◆ SOURCE DATA
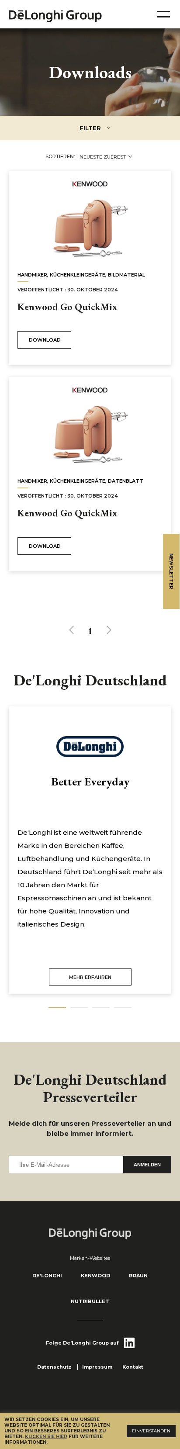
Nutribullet (90, 1301)
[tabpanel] (90, 850)
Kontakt (132, 1367)
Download (45, 340)
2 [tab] (79, 1007)
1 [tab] (57, 1007)
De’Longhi (47, 1276)
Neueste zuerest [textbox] (103, 157)
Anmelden (147, 1164)
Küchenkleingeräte (77, 275)
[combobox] (105, 157)
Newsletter (171, 571)
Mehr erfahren (90, 977)
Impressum (97, 1367)
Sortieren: (60, 156)
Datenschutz (54, 1367)
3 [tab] (101, 1007)
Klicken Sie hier (46, 1436)
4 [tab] (123, 1007)
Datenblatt (125, 481)
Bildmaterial (126, 275)
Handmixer (32, 275)
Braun (138, 1276)
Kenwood (95, 1276)
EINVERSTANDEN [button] (151, 1431)
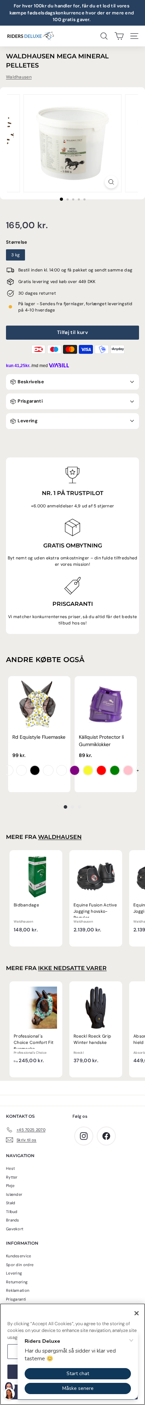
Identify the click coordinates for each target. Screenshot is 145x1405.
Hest (10, 1168)
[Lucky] (48, 770)
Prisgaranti (30, 401)
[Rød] (101, 770)
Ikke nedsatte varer (72, 968)
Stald (10, 1202)
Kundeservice (18, 1255)
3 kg (15, 255)
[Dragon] (21, 770)
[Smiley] (8, 770)
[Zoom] (111, 181)
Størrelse (16, 242)
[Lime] (115, 770)
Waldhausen (19, 77)
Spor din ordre (19, 1264)
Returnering (16, 1281)
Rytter (12, 1177)
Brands (12, 1220)
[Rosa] (128, 770)
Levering (27, 421)
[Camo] (62, 770)
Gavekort (14, 1228)
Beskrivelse (30, 382)
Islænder (14, 1194)
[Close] (136, 1313)
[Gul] (88, 770)
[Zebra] (35, 770)
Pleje (10, 1185)
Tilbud (12, 1211)
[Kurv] (119, 36)
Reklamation (17, 1290)
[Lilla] (75, 770)
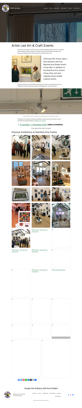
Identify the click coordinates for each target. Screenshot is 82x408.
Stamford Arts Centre (40, 120)
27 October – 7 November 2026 (33, 124)
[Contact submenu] (72, 8)
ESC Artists (15, 8)
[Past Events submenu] (79, 8)
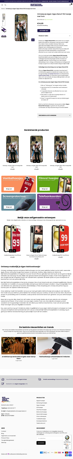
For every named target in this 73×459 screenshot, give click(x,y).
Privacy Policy (5, 438)
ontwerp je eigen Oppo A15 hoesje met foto (36, 166)
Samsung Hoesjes (41, 403)
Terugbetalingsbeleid (7, 440)
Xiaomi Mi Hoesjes (41, 414)
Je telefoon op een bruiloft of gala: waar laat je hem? (18, 357)
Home (3, 8)
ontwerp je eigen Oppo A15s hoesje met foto (60, 166)
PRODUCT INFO (43, 36)
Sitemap (3, 442)
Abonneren (41, 443)
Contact (3, 431)
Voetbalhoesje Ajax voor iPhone (12, 255)
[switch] (67, 448)
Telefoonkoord (40, 423)
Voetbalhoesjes (41, 419)
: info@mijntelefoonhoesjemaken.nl (16, 411)
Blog (2, 433)
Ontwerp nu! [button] (44, 30)
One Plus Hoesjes (41, 410)
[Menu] (70, 435)
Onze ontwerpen (41, 416)
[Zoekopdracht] (5, 5)
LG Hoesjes (39, 407)
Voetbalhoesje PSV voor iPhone (60, 255)
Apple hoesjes (40, 401)
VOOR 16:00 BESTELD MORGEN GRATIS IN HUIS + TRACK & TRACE (36, 1)
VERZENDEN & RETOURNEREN (47, 115)
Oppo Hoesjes (40, 405)
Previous (8, 27)
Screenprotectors (41, 421)
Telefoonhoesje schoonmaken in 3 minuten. (54, 357)
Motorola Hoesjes (41, 412)
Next (34, 27)
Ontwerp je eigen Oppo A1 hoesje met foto (12, 166)
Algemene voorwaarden (8, 436)
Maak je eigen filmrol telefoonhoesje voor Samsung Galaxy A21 (37, 256)
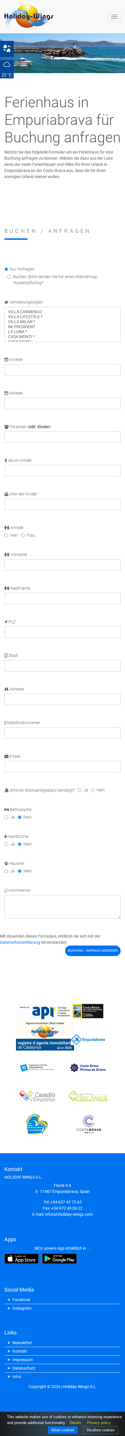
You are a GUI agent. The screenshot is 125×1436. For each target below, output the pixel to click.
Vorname (18, 554)
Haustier (16, 863)
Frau (31, 535)
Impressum (22, 1359)
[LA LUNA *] (62, 331)
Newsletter (22, 1342)
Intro (16, 1376)
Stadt (13, 655)
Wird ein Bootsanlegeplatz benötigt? (42, 790)
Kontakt (19, 1351)
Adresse (16, 689)
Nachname (20, 588)
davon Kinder (19, 460)
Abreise (15, 393)
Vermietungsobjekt (25, 302)
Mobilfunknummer (23, 722)
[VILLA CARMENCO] (62, 311)
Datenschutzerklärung (20, 942)
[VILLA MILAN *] (62, 321)
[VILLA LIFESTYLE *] (62, 316)
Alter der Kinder (22, 494)
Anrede (16, 527)
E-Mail (14, 756)
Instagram (21, 1308)
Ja (85, 790)
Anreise (15, 359)
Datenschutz (23, 1368)
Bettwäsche (20, 809)
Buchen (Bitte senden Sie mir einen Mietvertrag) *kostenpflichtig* (55, 279)
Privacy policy (99, 1422)
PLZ (11, 621)
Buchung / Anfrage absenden (93, 951)
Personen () (30, 426)
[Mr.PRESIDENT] (62, 326)
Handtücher (18, 836)
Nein (101, 790)
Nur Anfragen (22, 269)
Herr (14, 535)
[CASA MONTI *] (62, 336)
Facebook (21, 1299)
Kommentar (19, 890)
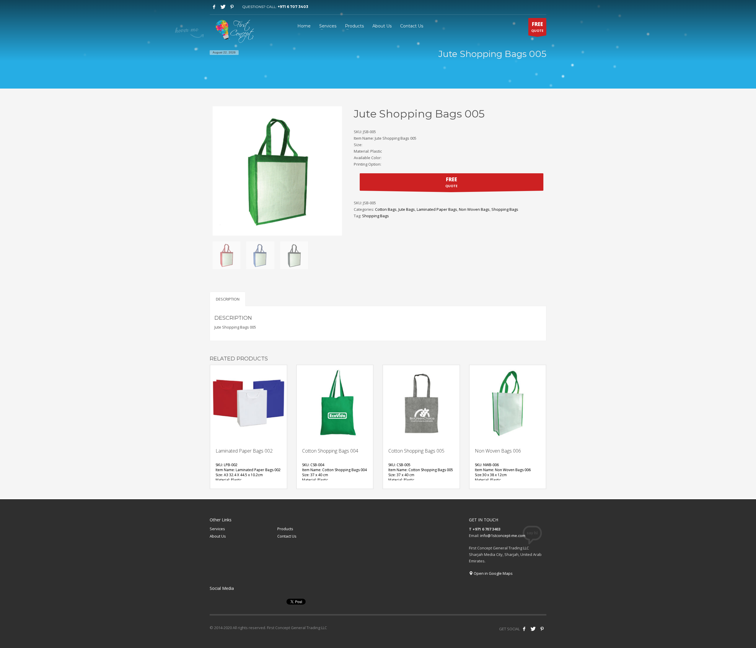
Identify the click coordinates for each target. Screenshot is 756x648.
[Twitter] (223, 6)
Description (227, 299)
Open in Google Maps (493, 573)
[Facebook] (214, 6)
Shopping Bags (504, 209)
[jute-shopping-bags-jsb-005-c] (294, 255)
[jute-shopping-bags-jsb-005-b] (260, 255)
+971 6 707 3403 (293, 6)
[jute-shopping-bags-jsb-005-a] (226, 255)
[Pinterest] (231, 6)
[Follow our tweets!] (533, 628)
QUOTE (537, 27)
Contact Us (286, 536)
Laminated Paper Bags (437, 209)
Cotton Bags (386, 209)
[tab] (228, 299)
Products (285, 528)
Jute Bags (406, 209)
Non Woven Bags (474, 209)
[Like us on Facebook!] (524, 628)
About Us (218, 536)
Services (217, 528)
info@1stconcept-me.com (502, 535)
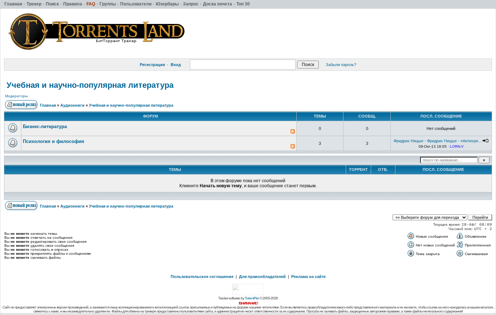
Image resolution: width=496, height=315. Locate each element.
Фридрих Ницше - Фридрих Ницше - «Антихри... (437, 141)
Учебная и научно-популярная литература (90, 85)
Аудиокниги (72, 105)
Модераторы (16, 96)
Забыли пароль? (341, 64)
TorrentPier (252, 298)
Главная (48, 105)
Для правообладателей (262, 276)
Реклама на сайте (308, 276)
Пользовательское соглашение (202, 276)
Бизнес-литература (45, 126)
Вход (176, 64)
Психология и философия (53, 141)
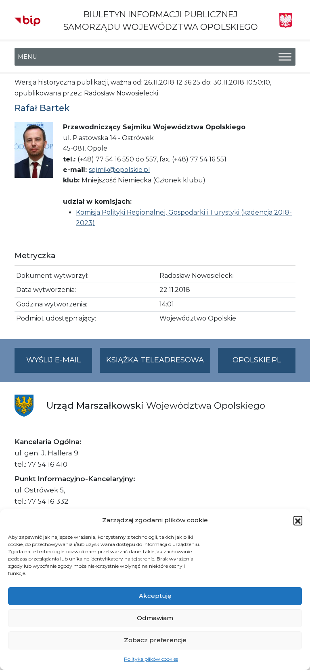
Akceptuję (155, 596)
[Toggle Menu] (285, 57)
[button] (298, 520)
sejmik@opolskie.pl (119, 170)
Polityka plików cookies (151, 659)
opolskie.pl (256, 360)
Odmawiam (155, 618)
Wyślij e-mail (59, 364)
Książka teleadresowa (155, 360)
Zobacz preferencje (155, 640)
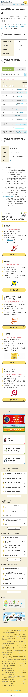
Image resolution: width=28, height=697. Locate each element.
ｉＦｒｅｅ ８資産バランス (20, 112)
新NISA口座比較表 (20, 4)
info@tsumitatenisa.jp (7, 196)
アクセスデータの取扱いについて (14, 690)
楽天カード (10, 240)
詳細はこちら (14, 255)
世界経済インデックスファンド (21, 115)
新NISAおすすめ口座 (11, 4)
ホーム (3, 4)
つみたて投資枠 (8, 69)
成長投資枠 (21, 69)
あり (11, 160)
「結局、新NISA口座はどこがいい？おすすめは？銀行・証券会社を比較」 (14, 26)
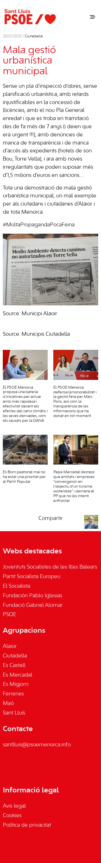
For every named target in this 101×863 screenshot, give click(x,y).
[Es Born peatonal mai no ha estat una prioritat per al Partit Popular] (25, 450)
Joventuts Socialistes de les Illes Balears (50, 567)
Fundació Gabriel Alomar (33, 605)
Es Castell (14, 665)
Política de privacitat (27, 825)
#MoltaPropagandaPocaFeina (39, 224)
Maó (8, 703)
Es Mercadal (17, 675)
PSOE (9, 614)
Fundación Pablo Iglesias (32, 595)
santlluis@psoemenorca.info (37, 744)
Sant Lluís (14, 713)
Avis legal (14, 806)
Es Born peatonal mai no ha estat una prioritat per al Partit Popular (24, 477)
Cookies (12, 815)
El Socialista (16, 586)
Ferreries (13, 694)
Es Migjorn (15, 684)
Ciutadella (34, 36)
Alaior (10, 646)
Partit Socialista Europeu (31, 576)
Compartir (50, 518)
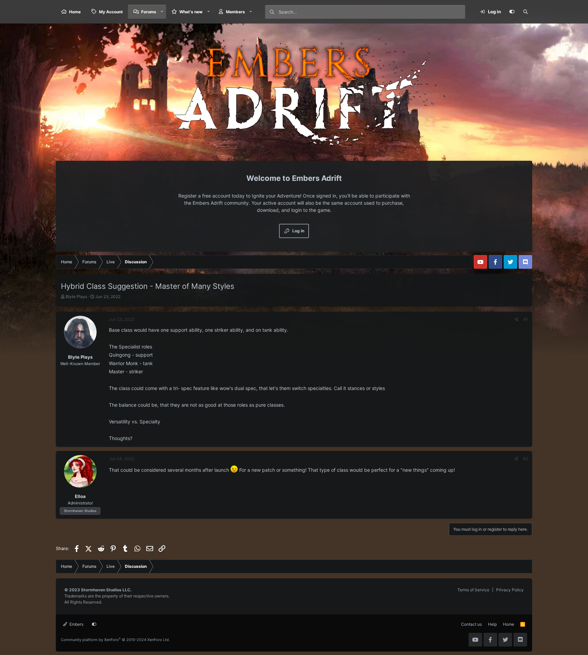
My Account (111, 11)
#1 (525, 319)
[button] (162, 12)
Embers (75, 624)
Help (492, 624)
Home (75, 11)
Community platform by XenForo (115, 639)
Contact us (471, 624)
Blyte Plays (76, 296)
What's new (190, 11)
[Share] (516, 319)
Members (235, 11)
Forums (148, 11)
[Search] (525, 12)
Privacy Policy (510, 589)
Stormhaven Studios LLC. (106, 589)
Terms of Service (473, 589)
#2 (525, 458)
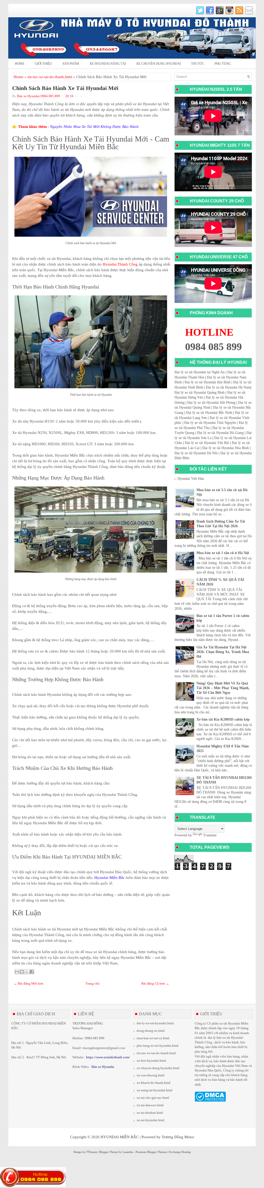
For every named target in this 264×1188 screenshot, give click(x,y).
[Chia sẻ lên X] (26, 971)
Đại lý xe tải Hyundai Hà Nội (196, 453)
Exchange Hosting (180, 1151)
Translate (210, 835)
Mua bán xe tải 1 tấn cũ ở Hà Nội (222, 553)
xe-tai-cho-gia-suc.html (153, 1098)
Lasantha (127, 1151)
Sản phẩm (70, 63)
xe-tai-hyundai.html (150, 1120)
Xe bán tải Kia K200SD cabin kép (223, 719)
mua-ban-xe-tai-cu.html (153, 1038)
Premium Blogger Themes (151, 1151)
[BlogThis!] (21, 971)
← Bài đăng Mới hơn (28, 983)
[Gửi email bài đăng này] (17, 971)
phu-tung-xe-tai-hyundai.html (157, 1045)
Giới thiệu (43, 63)
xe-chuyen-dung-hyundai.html (158, 1068)
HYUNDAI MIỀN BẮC (120, 1137)
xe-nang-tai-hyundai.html (154, 1090)
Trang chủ (92, 983)
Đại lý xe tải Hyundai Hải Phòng (211, 403)
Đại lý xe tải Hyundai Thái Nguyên (210, 423)
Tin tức (197, 63)
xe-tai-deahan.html (150, 1113)
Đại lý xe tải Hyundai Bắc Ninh (209, 413)
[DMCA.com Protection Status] (210, 1100)
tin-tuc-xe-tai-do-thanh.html (50, 77)
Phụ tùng (222, 63)
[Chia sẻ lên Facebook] (31, 971)
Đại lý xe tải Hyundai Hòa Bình (225, 448)
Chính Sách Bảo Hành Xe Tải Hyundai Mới (65, 88)
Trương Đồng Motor (178, 1137)
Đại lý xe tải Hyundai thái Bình (207, 382)
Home (19, 63)
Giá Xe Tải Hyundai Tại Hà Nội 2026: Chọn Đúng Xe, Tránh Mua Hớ (222, 651)
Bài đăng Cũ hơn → (155, 983)
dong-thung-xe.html (151, 1031)
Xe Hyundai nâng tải (107, 63)
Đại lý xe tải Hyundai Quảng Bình (200, 392)
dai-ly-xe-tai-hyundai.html (155, 1023)
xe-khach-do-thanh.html (153, 1083)
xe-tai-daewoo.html (150, 1105)
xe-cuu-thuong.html (150, 1075)
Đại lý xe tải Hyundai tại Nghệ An (200, 372)
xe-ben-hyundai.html (151, 1060)
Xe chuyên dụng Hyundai (158, 63)
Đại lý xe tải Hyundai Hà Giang (220, 433)
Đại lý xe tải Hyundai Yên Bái (207, 443)
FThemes (91, 1151)
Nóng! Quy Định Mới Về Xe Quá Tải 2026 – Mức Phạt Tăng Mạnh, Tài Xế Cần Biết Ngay (223, 688)
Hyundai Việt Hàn (191, 479)
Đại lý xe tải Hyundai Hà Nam (228, 387)
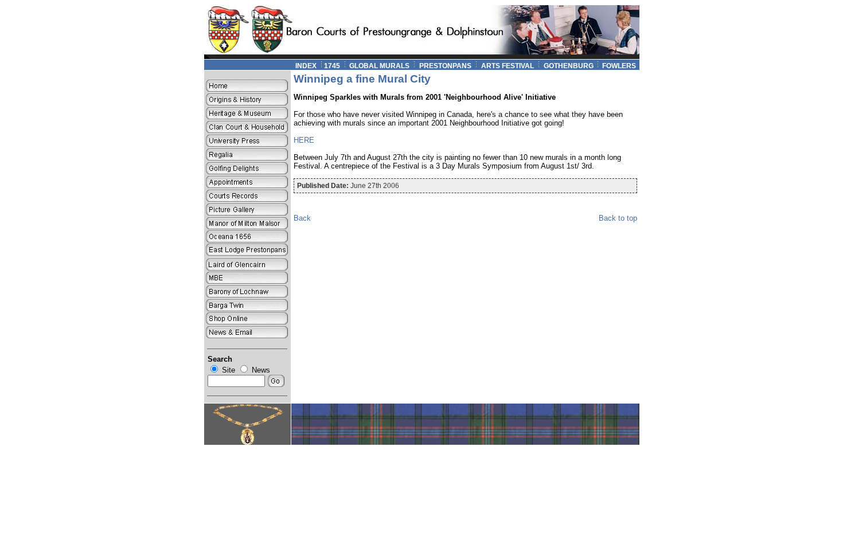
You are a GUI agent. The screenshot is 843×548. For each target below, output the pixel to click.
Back (302, 218)
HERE (304, 140)
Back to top (618, 218)
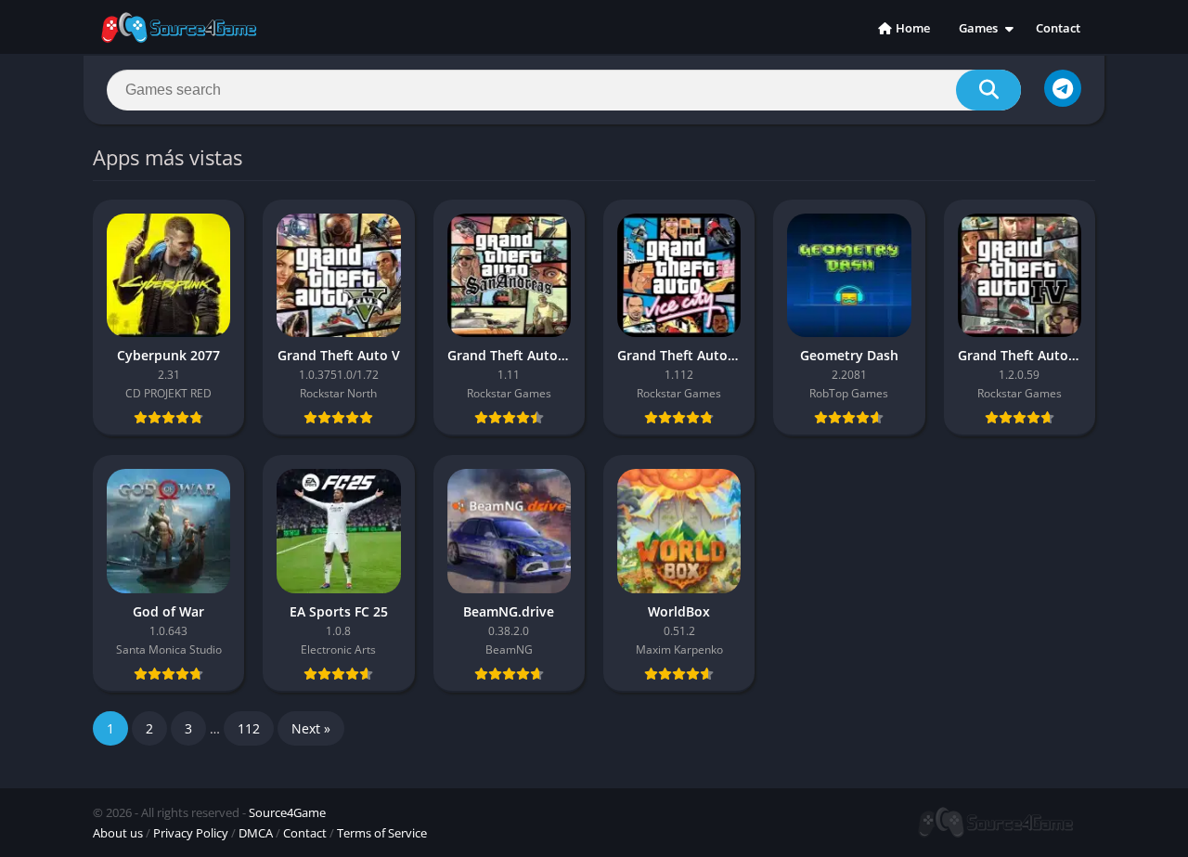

◆ STATED TASK
Rewrite the items from the line with "Mobilfunknummer (23, 722)" up to and including the line with "[jute-shopping-bags-jsb-005-b] (260, 255)", replacing "Kommentar" with "Anmerkung" and keeping everything else the same. Leave the pictures out of your answer.

◆ OUTPUT FOR THIS TASK
Mobilfunknummer (23, 722)
[VILLA CARMENCO] (62, 311)
Datenschutzerklärung (20, 942)
[VILLA MILAN *] (62, 321)
[VILLA LIFESTYLE *] (62, 316)
Alter der Kinder (22, 494)
Anrede (16, 527)
E-Mail (14, 756)
Instagram (21, 1308)
Ja (85, 790)
Anreise (15, 359)
Datenschutz (23, 1368)
Bettwäsche (20, 809)
Buchen (Bitte senden Sie mir einen Mietvertrag) *kostenpflichtig* (55, 279)
Privacy policy (99, 1422)
PLZ (11, 621)
Buchung / Anfrage absenden (93, 951)
Personen () (30, 426)
[Mr.PRESIDENT] (62, 326)
Handtücher (18, 836)
Nein (101, 790)
Nur Anfragen (22, 269)
Herr (14, 535)
[CASA MONTI *] (62, 336)
Facebook (21, 1299)
Anmerkung (19, 890)
Identify the click coordinates for each target. Screenshot is 756x648.
[Twitter] (223, 6)
Description (227, 299)
Open in Google Maps (493, 573)
[Facebook] (214, 6)
Shopping Bags (504, 209)
[jute-shopping-bags-jsb-005-c] (294, 255)
[jute-shopping-bags-jsb-005-b] (260, 255)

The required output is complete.